To be done:
**1)** In the passage on the blood donation campaign, condense the paragraph beginning "Beyond this, the IHBDC's grassroots campaign" into a short bulleted list that keeps its main points.
**2)** According to the passage on the blood donation campaign, in which city was the IHBDC founded?
**3)** From the passage on the blood donation campaign, reproduce word for word the stretch from "Beyond this, the" through "has been successful.".

If we look at it sociologically, we see that blood has been associated with a spectrum of positive and negative qualities, from being a symbol of sacred bonds to outright impurity. Blood represents family ties, contains codes and data about our physical health and wellbeing, and is also pervasive in religious symbolism. The blood of a martyr or Messiah represents some truth about salvation, and the relation between humans and the divine.
My Identities article, ‘Could we use blood donation campaigns as social policy tools?: British Shi’i ritual of giving blood’, investigates the socio-cultural settings behind a nationwide blood donation campaign in the United Kingdom, the Imam Hussain Blood Donation Campaign – or in brief, IHBDC. The IHBDC was founded in Manchester by a few young Shia Muslim university students. Almost fourteen years after its foundation, IHBDC is one of the largest cross-ethnic blood donation campaigns collaborating with NHS Blood and Transplant, in England, as well as the Scottish National Blood Transfusion Service (SNBTS). The community activists see this campaign as a way of honouring the sacrifice of their martyr and spiritual leader, Imam Hussain, as well as addressing a health-related social problem. As there is a difference in the frequency of blood types between different ethnic groups, in an increasingly multi-ethnic society, activists are needed to take on the responsibility of assisting with balancing the blood stock level at any given time. The conjunction of religious mythology of blood and donation activism has proved to be effective. Activists are getting more political recognition for their community, while contributing to tackling a social problem. The clearest mark of such recognition is the passing of motions supporting the campaign in both the London and Scottish Parliaments.
Beyond this, the IHBDC’s grassroots campaign has a regulatory effect. It reacts to and regulates a multiplicity of power-relationships between the different generations within the activists’ communities, as well as between different communities. For a long time, anthropologists have studied the regulatory role of religious rituals. The ritual has been studied as an arena in which the social conflicts are practically worked out (Bell 2009). In my Identities article, I argued that on many levels the synthesis of an altruistic grassroots movement with religious ritual has been successful.

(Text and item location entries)
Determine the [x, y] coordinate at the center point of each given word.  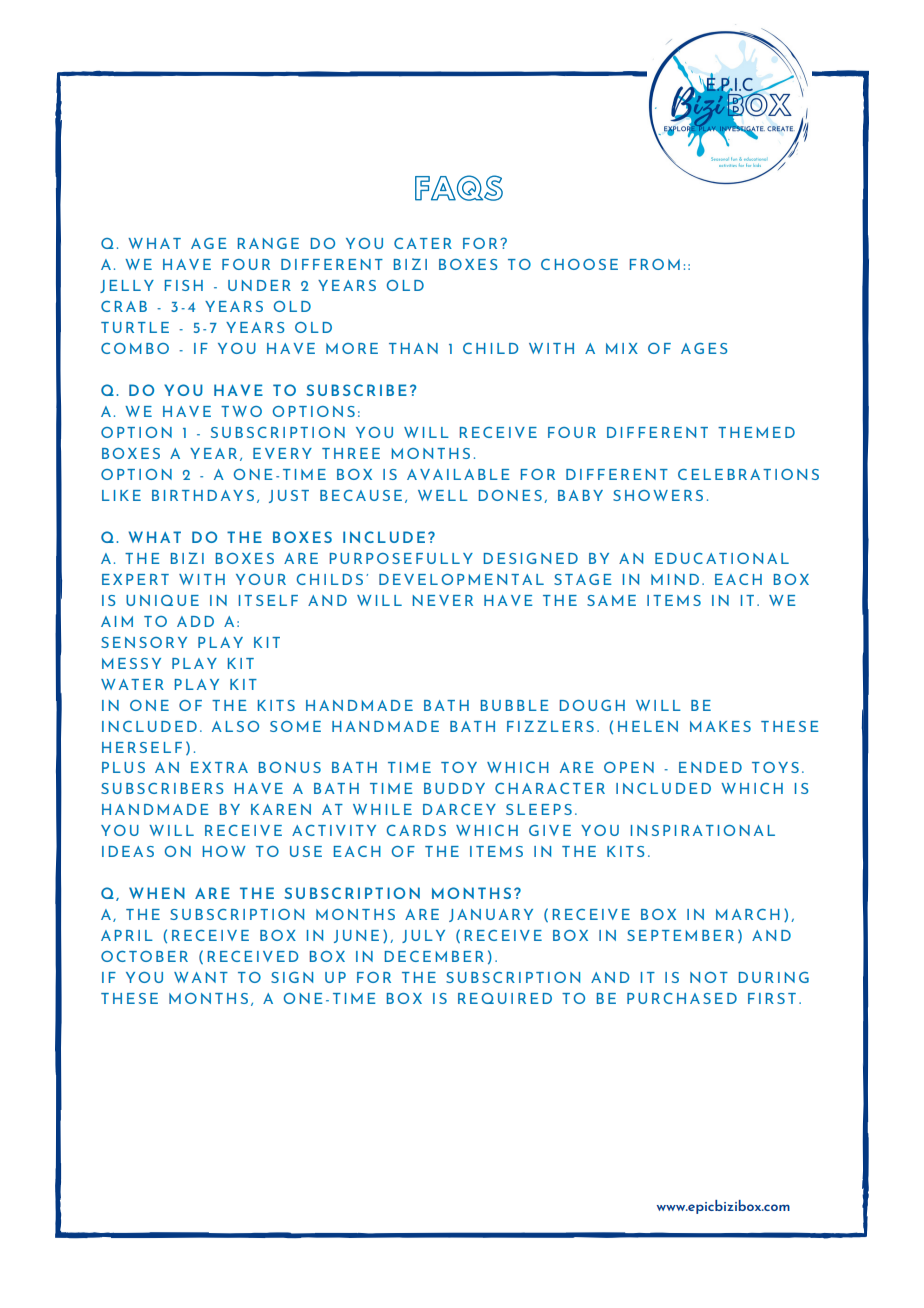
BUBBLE [515, 705]
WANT [201, 977]
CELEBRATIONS [748, 474]
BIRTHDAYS [203, 495]
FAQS [459, 188]
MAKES [720, 726]
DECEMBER [434, 956]
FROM [655, 264]
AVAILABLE [458, 474]
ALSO [235, 726]
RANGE [268, 243]
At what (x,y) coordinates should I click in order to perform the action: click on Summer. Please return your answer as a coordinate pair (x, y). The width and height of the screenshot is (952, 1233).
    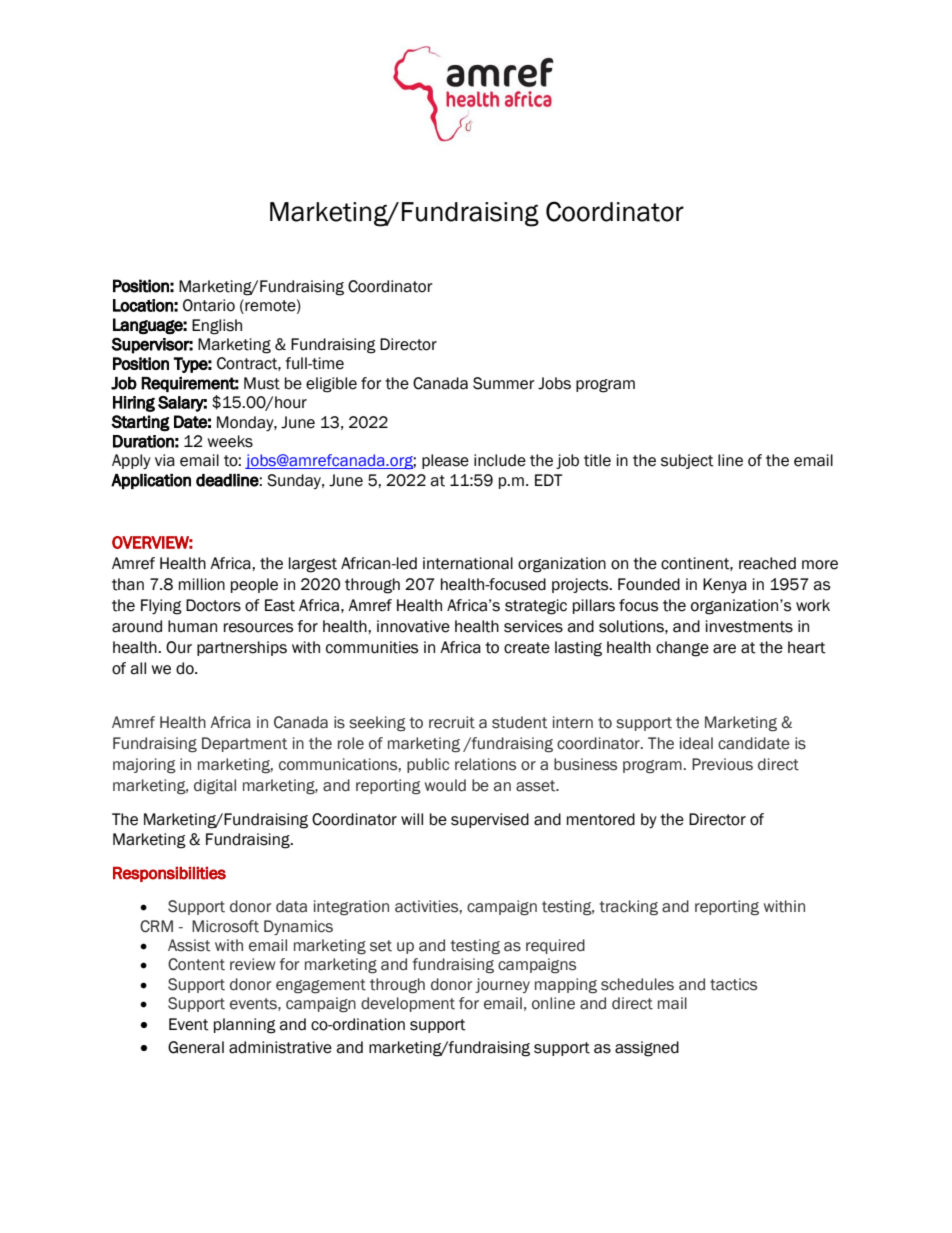
    Looking at the image, I should click on (504, 383).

Solutions in order:
**1)**
- The IHBDC's grassroots campaign has a regulatory effect.
- It reacts to and regulates power relationships between generations within the activists' communities and between different communities.
- Anthropologists have long studied the regulatory role of religious rituals, treating ritual as an arena where social conflicts are worked out in practice (Bell 2009).
- The Identities article argues that combining an altruistic grassroots movement with religious ritual has succeeded on many levels.

**2)** Manchester.

**3)**
Beyond this, the IHBDC’s grassroots campaign has a regulatory effect. It reacts to and regulates a multiplicity of power-relationships between the different generations within the activists’ communities, as well as between different communities. For a long time, anthropologists have studied the regulatory role of religious rituals. The ritual has been studied as an arena in which the social conflicts are practically worked out (Bell 2009). In my Identities article, I argued that on many levels the synthesis of an altruistic grassroots movement with religious ritual has been successful.